__Exercise directions__:
Repeat the span of the entries below that starts at the line with "The image size is (1456, 819)." and ends at the line with "Viewport: 502px width, 648px height.", nothing more. Skip the pictures.

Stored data
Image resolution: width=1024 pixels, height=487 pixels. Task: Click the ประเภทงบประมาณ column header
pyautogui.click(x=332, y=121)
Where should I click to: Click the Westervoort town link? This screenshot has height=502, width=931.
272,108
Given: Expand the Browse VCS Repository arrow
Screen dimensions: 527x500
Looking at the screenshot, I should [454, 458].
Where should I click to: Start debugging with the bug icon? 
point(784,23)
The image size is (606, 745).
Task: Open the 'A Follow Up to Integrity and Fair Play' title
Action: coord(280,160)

==

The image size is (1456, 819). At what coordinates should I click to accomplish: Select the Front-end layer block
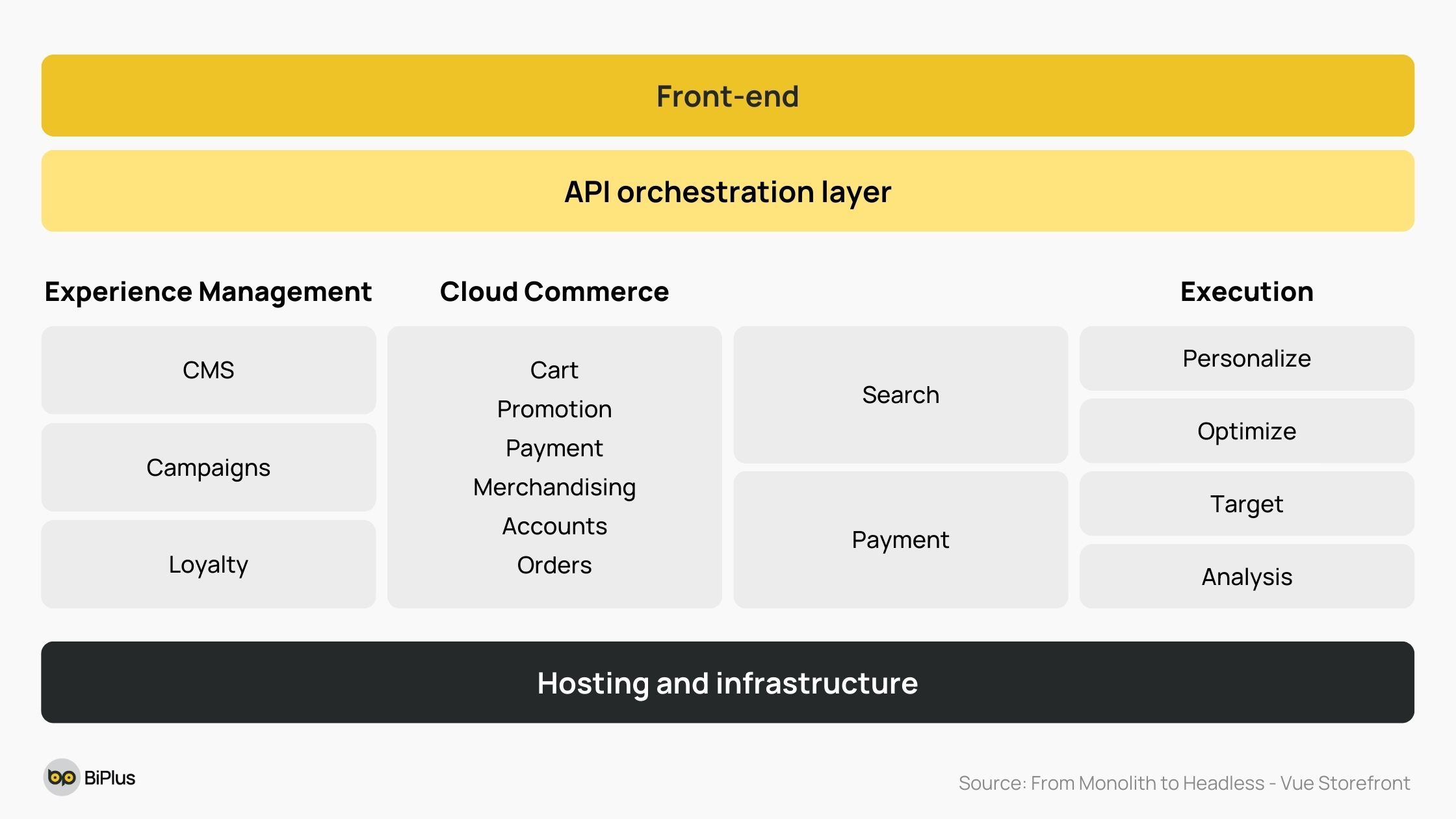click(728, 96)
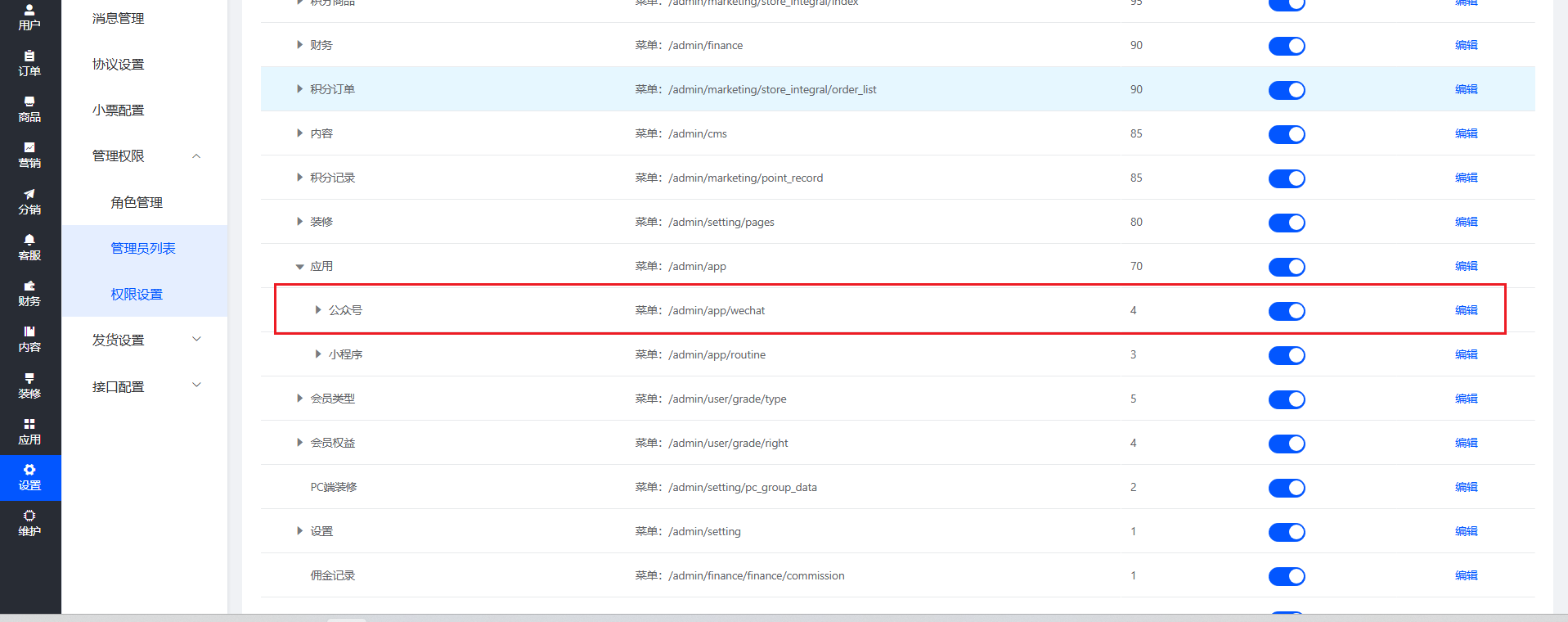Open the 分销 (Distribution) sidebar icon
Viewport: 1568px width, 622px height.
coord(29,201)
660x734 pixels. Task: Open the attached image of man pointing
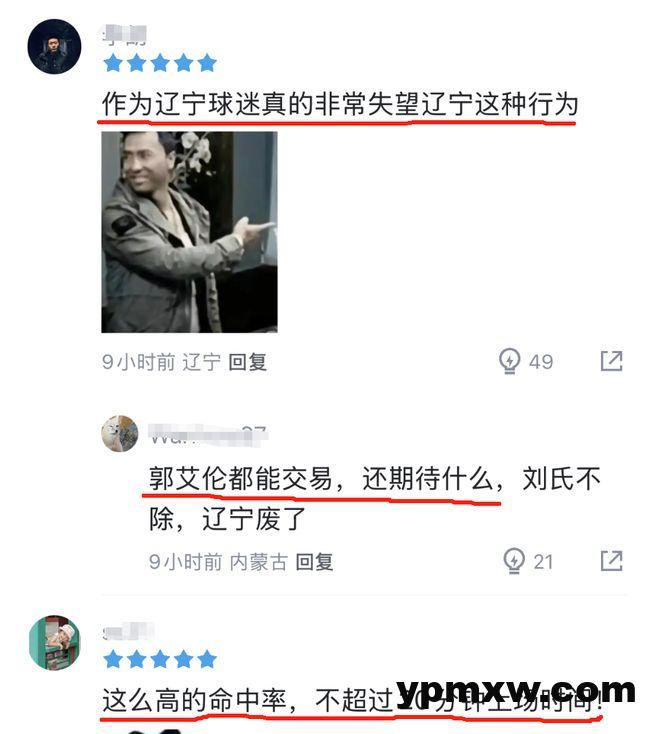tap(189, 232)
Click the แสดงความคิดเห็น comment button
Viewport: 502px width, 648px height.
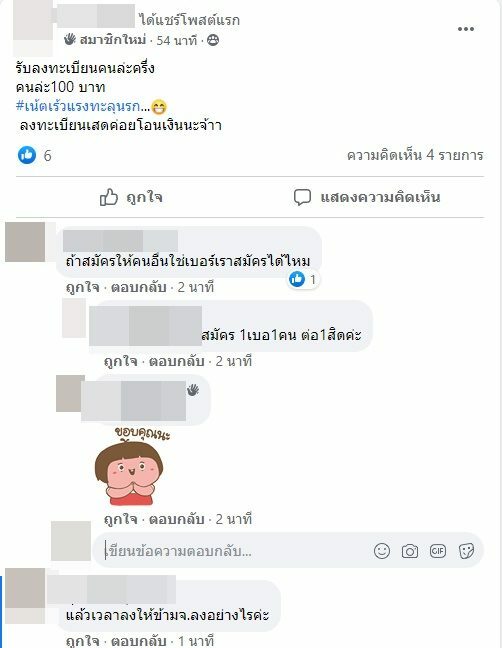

__Solution to this task__:
The image size is (1456, 819). At what coordinates should I click to accomplish: Select the Front-end layer block
click(728, 96)
Open the 分销 (Distribution) sidebar icon
Viewport: 1568px width, 622px height.
coord(29,201)
660x734 pixels. Task: Open the attached image of man pointing
tap(189, 232)
Click the แสดงความคิดเห็น comment button
Viewport: 502px width, 648px height.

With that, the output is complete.